### Written instruction
Render the data from the line that has "Where should I click to: Click" through the line that has "Open the Chrome" as a two-column CSV with the headers text and answer. Give one row per answer, with the text and the answer each in a single quoted field and line breaks turned into spaces.

[Dataset records]
***

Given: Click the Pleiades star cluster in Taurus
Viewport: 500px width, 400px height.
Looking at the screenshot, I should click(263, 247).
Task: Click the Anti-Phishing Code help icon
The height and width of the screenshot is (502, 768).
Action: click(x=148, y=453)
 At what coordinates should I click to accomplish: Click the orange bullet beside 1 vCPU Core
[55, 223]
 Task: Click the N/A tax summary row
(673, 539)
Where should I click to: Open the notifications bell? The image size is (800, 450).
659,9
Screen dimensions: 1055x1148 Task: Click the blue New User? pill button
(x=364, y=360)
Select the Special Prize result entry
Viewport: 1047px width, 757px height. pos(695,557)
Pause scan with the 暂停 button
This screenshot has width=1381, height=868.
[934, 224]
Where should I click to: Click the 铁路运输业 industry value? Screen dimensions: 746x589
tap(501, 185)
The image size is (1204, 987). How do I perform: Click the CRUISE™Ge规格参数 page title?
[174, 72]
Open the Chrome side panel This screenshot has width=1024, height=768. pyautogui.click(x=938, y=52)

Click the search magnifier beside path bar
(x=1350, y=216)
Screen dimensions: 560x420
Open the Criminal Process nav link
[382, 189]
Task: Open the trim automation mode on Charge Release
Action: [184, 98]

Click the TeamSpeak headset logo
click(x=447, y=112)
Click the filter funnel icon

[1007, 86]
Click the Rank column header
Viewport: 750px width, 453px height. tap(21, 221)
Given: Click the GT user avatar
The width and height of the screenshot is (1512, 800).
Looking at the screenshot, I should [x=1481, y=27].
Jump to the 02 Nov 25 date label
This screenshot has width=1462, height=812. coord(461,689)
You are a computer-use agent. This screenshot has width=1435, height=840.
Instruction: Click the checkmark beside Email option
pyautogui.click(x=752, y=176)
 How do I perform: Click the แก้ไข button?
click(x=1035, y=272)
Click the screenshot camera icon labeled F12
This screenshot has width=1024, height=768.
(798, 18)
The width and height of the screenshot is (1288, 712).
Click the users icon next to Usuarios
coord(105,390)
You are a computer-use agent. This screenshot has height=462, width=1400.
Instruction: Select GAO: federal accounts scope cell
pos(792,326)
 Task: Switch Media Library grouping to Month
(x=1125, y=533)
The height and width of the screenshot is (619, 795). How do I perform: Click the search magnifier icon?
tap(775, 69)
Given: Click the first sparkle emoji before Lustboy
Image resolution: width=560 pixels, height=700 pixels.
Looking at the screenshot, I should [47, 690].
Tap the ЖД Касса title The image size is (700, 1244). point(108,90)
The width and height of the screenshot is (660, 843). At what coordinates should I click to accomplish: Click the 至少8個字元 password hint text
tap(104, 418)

***

### Reply
text,answer
"Where should I click to: Click the 铁路运输业 industry value? Screen dimensions: 746x589","tap(501, 185)"
"The image size is (1204, 987). How do I perform: Click the CRUISE™Ge规格参数 page title?","[174, 72]"
"Open the Chrome side panel This screenshot has width=1024, height=768.","pyautogui.click(x=938, y=52)"